— Stated task —
Rewrite the lines starting at the one that contains "Given: Choose the Eraser tool" and ending at the one that contains "Looking at the" as a Markdown table with the columns No. and Line, skipping blank lines and leaving the pictures out.

— Records to use —
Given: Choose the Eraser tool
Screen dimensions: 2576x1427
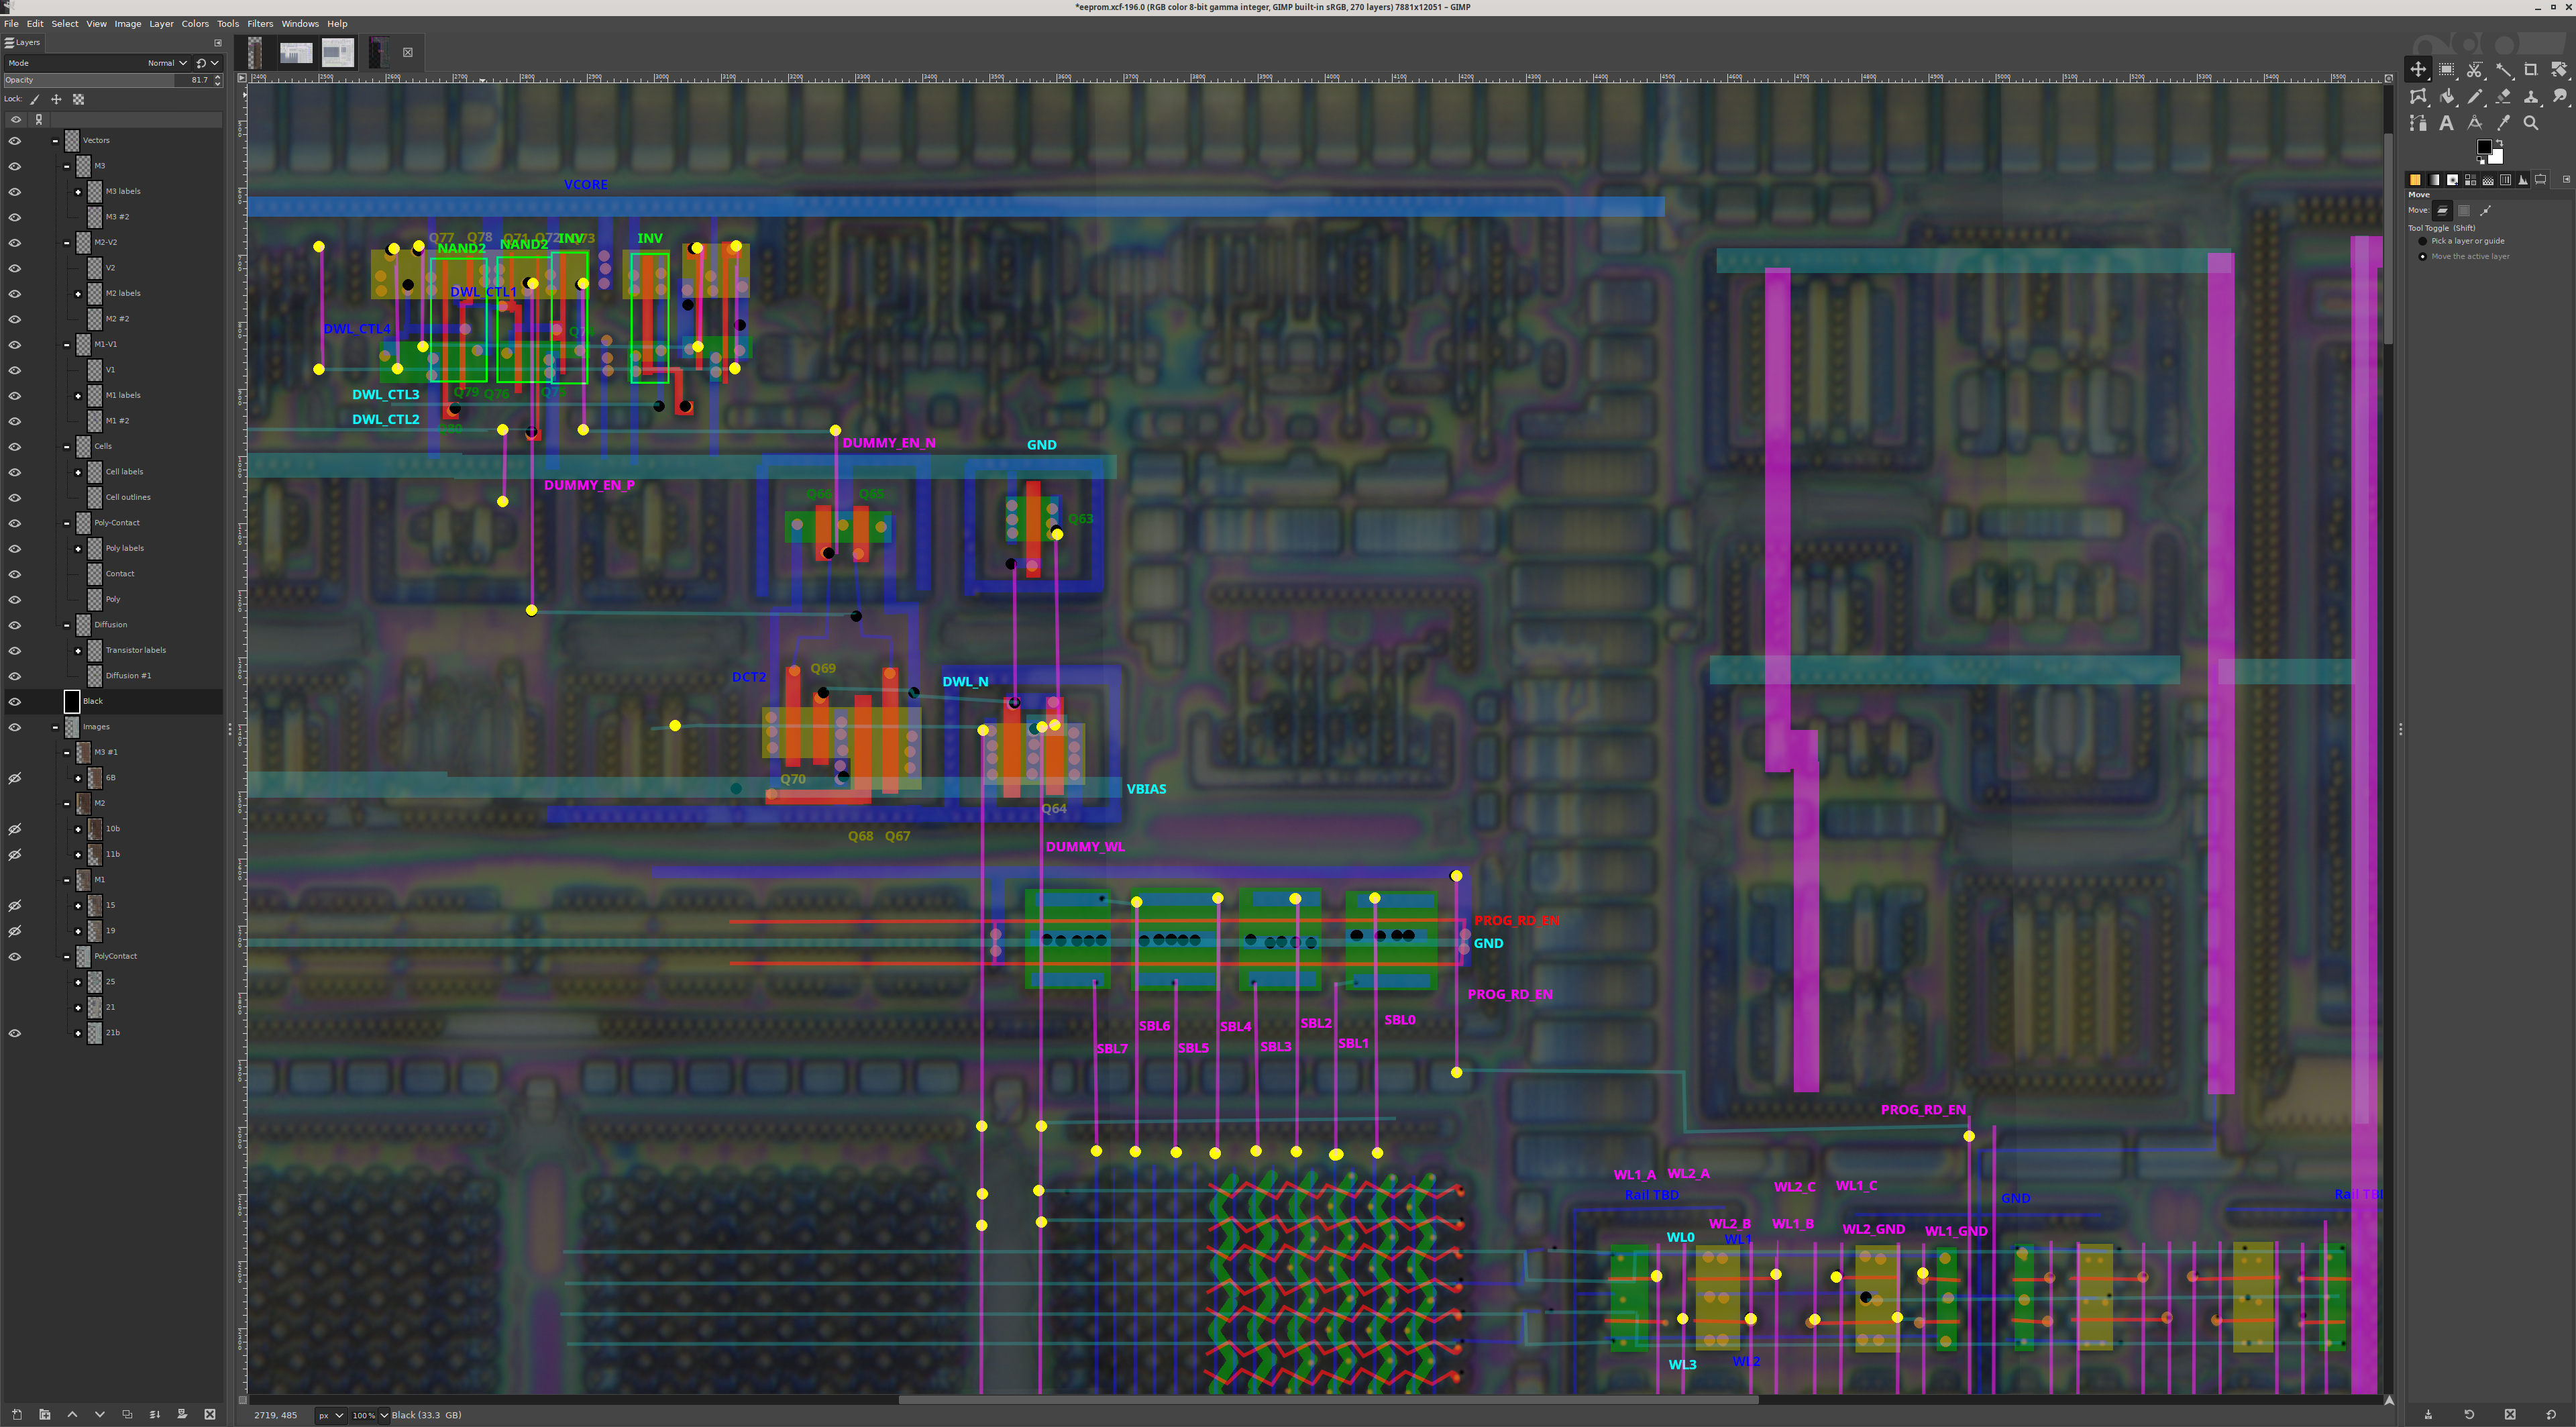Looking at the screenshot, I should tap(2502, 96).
* * *
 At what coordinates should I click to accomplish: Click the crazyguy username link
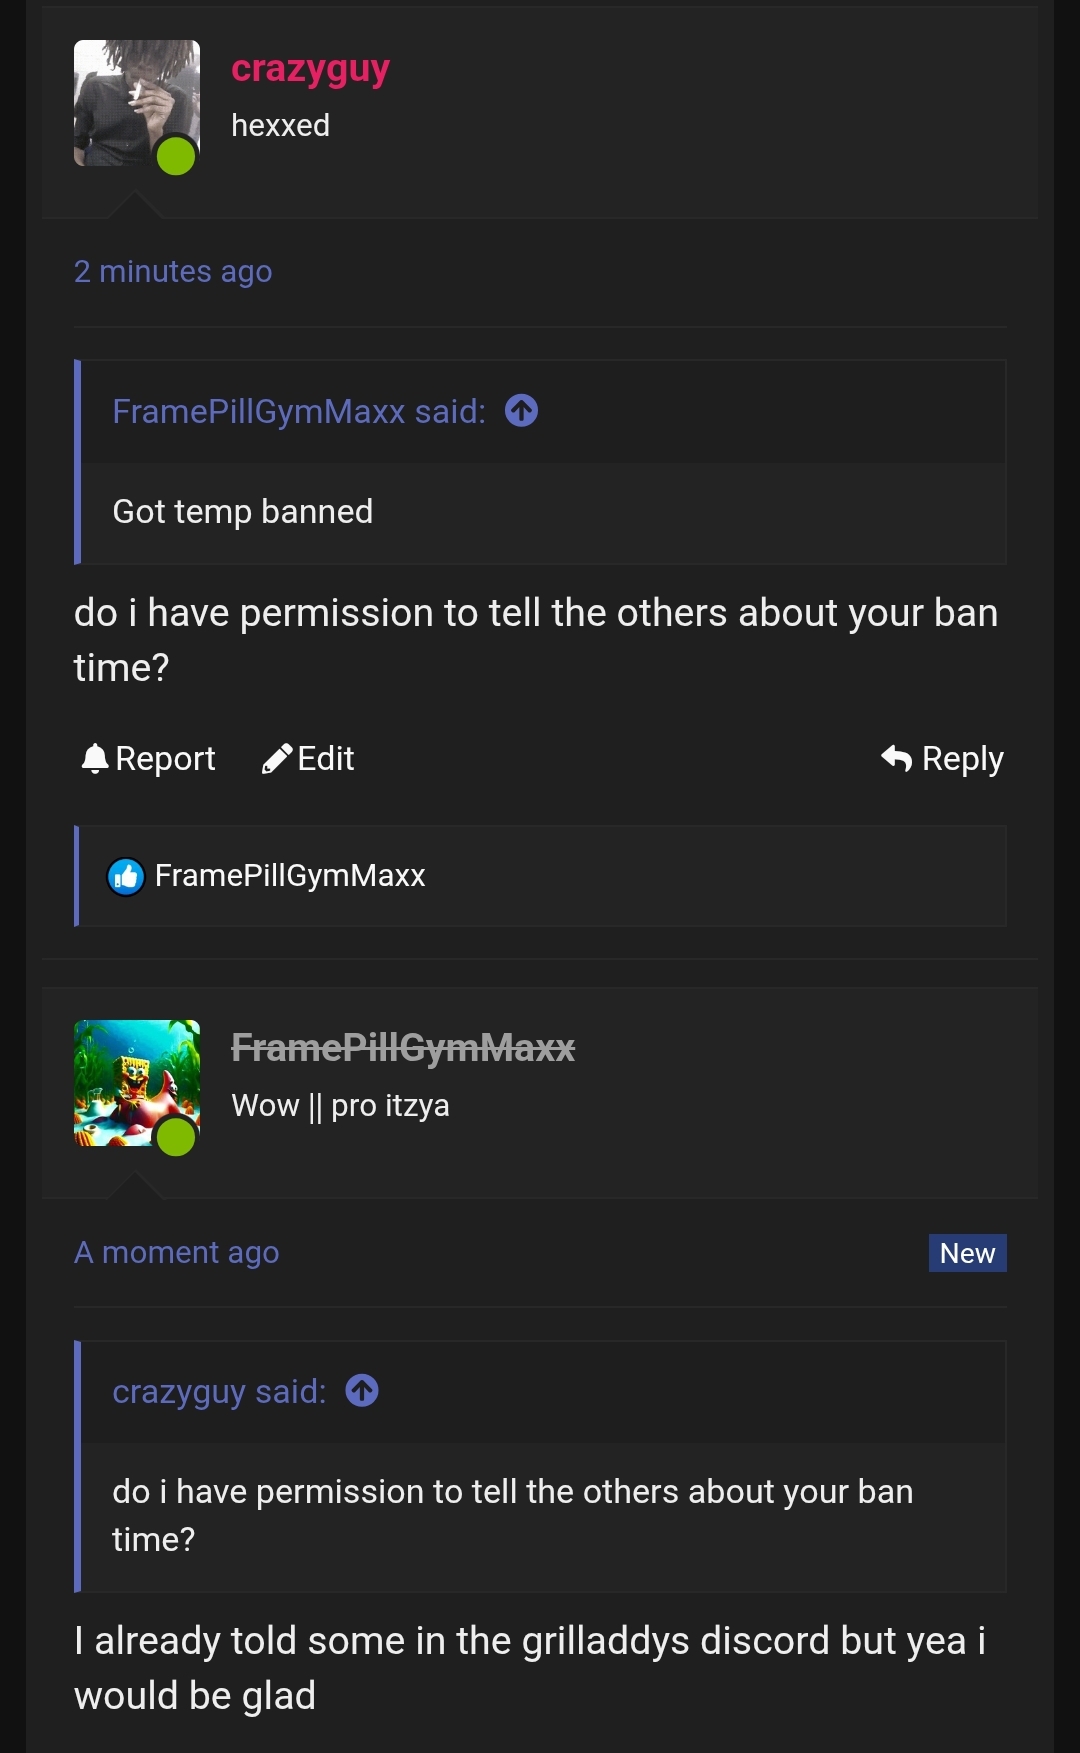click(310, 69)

— Result for this task —
| No. | Line |
|---|---|
| 1 | Given: Choose the Eraser tool |
| 2 | Screen dimensions: 2576x1427 |
| 3 | Looking at the screenshot, I should tap(2502, 96). |